Born in 1953, into a renowned family of artists in Nathdwara, who have been practicing miniature painting for generations, Lalit Sharma studied under his father Ghanshyam Sharma. He went on to complete a master's degree in drawing and painting at Udaipur University in 1975 and participated in a number of exhibitions and shows both in India and abroad. Today, he is one of the country's most well-known miniature painters. Sharma's paintings usually follow a series dedicated to specific subjects - the palaces and havelis, streets and landscapes of Rajasthan. His use of oils as a medium enables him to extend the miniature painting style to larger scale works on canvas.

Lalit Sharma's son, Kapil, the sixth-generation of artists in the family, is trained as a graphic artist. Animating Picchwai paintings, Kapil enhances the aesthetic and sensuous pleasure of the painted surfaces with movement, narrative, and sound. Fusing his longstanding interest in the literary and painterly conventions of Nathdwara miniatures with his other passion, documenting the city's built fabric, Kapil's work re-contextualises the narratives of the Nathdwara miniatures within intricately mapped urbanscapes, hoping to make the miniature tradition thus presented in a contemporary manner, more accessible to the public.

= = = = =

Continue the passage above on the Sharma family of Nathdwara miniature painters, beginning after its final sentence.

**Items:**
= = = = =

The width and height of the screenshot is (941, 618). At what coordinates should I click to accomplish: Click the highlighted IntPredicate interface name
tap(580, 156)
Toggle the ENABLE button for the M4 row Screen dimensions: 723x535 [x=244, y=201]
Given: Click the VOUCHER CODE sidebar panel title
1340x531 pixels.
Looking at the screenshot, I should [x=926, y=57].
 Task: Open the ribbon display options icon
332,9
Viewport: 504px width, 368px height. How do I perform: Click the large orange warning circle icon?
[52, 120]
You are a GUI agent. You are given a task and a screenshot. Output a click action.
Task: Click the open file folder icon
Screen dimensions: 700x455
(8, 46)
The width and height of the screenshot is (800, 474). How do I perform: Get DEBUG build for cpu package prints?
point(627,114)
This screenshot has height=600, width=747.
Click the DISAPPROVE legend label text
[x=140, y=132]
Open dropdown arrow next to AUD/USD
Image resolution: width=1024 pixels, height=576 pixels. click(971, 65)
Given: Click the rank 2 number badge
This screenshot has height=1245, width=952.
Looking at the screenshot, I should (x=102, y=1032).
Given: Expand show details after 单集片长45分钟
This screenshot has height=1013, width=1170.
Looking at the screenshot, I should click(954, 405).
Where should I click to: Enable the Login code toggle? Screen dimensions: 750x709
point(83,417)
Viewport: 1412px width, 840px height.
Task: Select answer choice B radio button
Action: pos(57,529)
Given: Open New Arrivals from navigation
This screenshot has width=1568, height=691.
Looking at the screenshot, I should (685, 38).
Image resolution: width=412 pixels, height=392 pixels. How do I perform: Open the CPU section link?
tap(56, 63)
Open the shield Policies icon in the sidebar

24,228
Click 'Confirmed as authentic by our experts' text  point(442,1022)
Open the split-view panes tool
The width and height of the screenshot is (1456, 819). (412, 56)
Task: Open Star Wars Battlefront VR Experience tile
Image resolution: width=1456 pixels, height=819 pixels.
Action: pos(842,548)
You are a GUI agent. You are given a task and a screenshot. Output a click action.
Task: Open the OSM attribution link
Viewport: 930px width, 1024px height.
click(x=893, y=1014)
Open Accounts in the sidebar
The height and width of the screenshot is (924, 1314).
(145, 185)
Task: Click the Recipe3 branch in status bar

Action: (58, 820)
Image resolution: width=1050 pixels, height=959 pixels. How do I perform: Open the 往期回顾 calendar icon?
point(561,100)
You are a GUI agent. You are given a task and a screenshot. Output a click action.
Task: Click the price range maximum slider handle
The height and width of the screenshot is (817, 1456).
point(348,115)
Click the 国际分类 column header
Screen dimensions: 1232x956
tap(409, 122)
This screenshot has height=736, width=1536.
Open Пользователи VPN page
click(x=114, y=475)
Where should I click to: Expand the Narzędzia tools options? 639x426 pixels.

= = = = =

**Answer to the task:**
The work 'Mumbai once Bombay' uses the continuous narrative technique employed by Lalit Sharma in his miniatures: "Sometimes you have a sequence of say a tiger being shot at in a hunting scene. So the painters would show the tiger three times in the same painting at different stages of the hunt."

Adapting to this collaborative 'fusion style' came easier to Kapil than to his father: "I have grown up around the art of grandfather and my father; one can see the adaptation and change in the work of each generation. It's not easy to make the transition though. My father and I have been spending hours arguing and discussing the stylization. He was resistant to certain elements initially because they did not seem to be in sync with his style, which relies on simple geometric forms but now he's really taken to experimenting."